4. En deuxième lieu, aux termes de l'article L. 435-1 du code de l'entrée et du séjour des étrangers et du droit d'asile : " L'étranger dont l'admission au séjour répond à des considérations humanitaires ou se justifie au regard des motifs exceptionnels qu'il fait valoir peut se voir délivrer une carte de séjour temporaire portant la mention " salarié ", " travailleur temporaire " ou " vie privée et familiale ", sans que soit opposable la condition prévue à l'article L. 412-1. / Lorsqu'elle envisage de refuser la demande d'admission exceptionnelle au séjour formée par un étranger qui justifie par tout moyen résider habituellement en France depuis plus de dix ans, l'autorité administrative est tenue de soumettre cette demande pour avis à la commission du titre de séjour prévue à l'article L. 432-14. (...) ".
5. Il ressort des pièces du dossier que Mme B... a bénéficié de titres de séjour en qualité de travailleur saisonnier valables du 20 juillet 2009 au 19 juillet 2012, du 20 juillet 2012 au 19 juillet 2015 et du 18 juin 2015 au 17 juin 2018, lui permettant de travailler en France pour une durée maximale de six mois par an, et sous condition de son engagement au maintien de sa résidence habituelle hors de France. Si elle soutient avoir, sur ces périodes, majoritairement résidé chez ses parents entre les périodes de travail, elle ne l'établit pas, particulièrement alors que la majorité des attestations produites font seulement état de ce que Mme B... n'a pas quitté la France depuis 2018. Par suite, faute pour Mme B... de justifier de sa résidence habituelle en France depuis plus de dix ans à la date de la décision attaquée, elle ne peut utilement invoquer le défaut de saisine de la commission de titre de séjour.

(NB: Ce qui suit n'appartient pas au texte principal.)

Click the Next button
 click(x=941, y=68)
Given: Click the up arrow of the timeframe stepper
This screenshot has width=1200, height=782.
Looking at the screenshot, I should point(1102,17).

6. En troisième lieu, il ne ressort pas des pièces du dossier ni des termes de la décision attaquée que la situation de Mme B... n'aurait pas fait l'objet d'un examen sérieux et personnalisé.
7. En quatrième lieu, aux termes de l'article L. 423-23 du code de l'entrée et du séjour des étrangers et du droit d'asile : " L'étranger qui n'entre pas dans les catégories prévues aux articles L. 423-1, L. 423-7, L. 423-14, L. 423-15, L. 423-21 et L. 423-22 ou dans celles qui ouvrent droit au regroupement familial, et qui dispose de liens personnels et familiaux en France tels que le refus d'autoriser son séjour porterait à son droit au respect de sa vie privée et familiale une atteinte disproportionnée au regard des motifs du refus, se voit délivrer une carte de séjour temporaire portant la mention " vie privée et familiale " d'une durée d'un an, sans que soit opposable la condition prévue à l'article L. 412-1. / Les liens mentionnés au premier alinéa sont appréciés notamment au regard de leur intensité, de leur ancienneté et de leur stabilité, des conditions d'existence de l'étranger, de son insertion dans la société française ainsi que de la nature de ses liens avec sa famille restée dans son pays d'origine. (...) ".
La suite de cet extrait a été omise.